I understand that the church is hierarchical. I also understand about the role of tradition. The question is whether or not that tradition included reserving the hierarchy to men—or rather, whether there were good reasons for it do so at the time, and whether those reasons still hold—or whether their relevance was strictly historical. Again, of course, it is for Catholics to pose these questionsas they will—and many are—and to resolve them however.
It is not the fact that Jesus was male that is in question, or that the first apostles—at least according to the scriptural accounts—were all men. The question lies with the “whys” behind the facts. And that is not strictly a theological question. The question is not whether the early apostolic succession only included men, but why—and are the reasons still valid? (There must be some statements on this by the early fathers; suppose they reveal a simple and blatant sexism on the part of the men, in a genrally male-dominated society?) The church tradition is not something that was set in stone all at once, but that developed over time as questions were visited and revisited. It still is.
The question is not whether the church is hierarchical, but who determines the nature of the hierarchy, and—again—why. The hierarchy is all male. And it seems to me that you are using that as another “it.” “Its” decide nothing.

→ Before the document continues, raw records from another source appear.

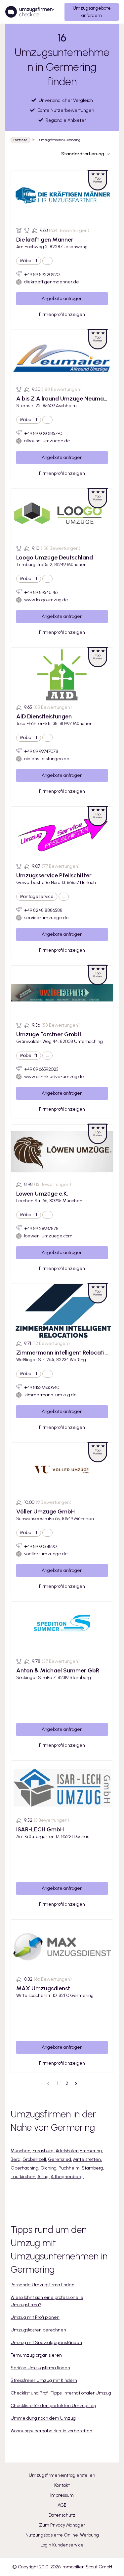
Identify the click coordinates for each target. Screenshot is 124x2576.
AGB (62, 2505)
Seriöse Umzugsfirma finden (40, 2368)
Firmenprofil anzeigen (62, 314)
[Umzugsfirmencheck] (29, 12)
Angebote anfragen (62, 298)
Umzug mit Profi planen (35, 2317)
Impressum (62, 2495)
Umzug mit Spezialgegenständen (46, 2342)
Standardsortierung (82, 154)
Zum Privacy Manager (62, 2525)
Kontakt (62, 2485)
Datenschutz (62, 2515)
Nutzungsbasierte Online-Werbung (62, 2535)
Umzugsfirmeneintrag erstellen (62, 2475)
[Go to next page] (76, 2083)
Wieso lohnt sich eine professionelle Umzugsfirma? (47, 2301)
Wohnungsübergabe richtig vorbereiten (51, 2431)
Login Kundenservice (62, 2545)
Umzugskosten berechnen (38, 2330)
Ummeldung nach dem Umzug (43, 2418)
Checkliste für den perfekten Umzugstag (53, 2405)
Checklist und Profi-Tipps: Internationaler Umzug (61, 2393)
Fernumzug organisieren (36, 2355)
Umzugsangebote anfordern (92, 11)
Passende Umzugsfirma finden (42, 2285)
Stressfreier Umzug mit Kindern (44, 2380)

I am not arguing that the Roman Catholic Church, or any other, EDIT should ordain women. I would be very remiss if I did that as an outsider. But you know the question is not noncontroversial within the church, and you can’t escape the question
of repression simply by referring to “its,” such as the institution or the hierarchy or the tradition.
And I was reacting more to your statement about “gender roles.” Within or without the church (e.g., your example about women in the military). Again, if men reserve to themselves the right to determine what are appropriate gender roles, that is repression.
As for whether there were ever women apostles, I offer the following, just as a point for relevant discussion—
Junia, the Apostle
> NRS Romans 16:7 Greet Andronicus and Junia, my relatives who were in prison with me; they are prominent among [or within] the apostles, and they were in Christ before I was.
Junia is a woman. In the Greek, her name is Iounian
, and is feminine, accusative, singular in form.
The NIV translation says: “They are outstanding among the apostles” (as does the NAS). KJV says: “who are of note among the apostles.” NJB says: “Greetings to those outstanding apostles,...”
The text is clear: Junia is a woman apostle. An apostolos
is one sent to proclaim a message, in this case the gospel message. And, as an apostle, Junia is in the top ranks of the “ecclesial structure” as outlined by Paul—
> NRS 1 Corinthians 12:28 And God has appointed in the church first apostles, second prophets, third teachers; then deeds of power, then gifts of healing, forms of assistance, forms of leadership, various kinds of tongues.
One could also argue that there is gospel precedent for a woman serving the “apostolic role”—in Mary Magdalen.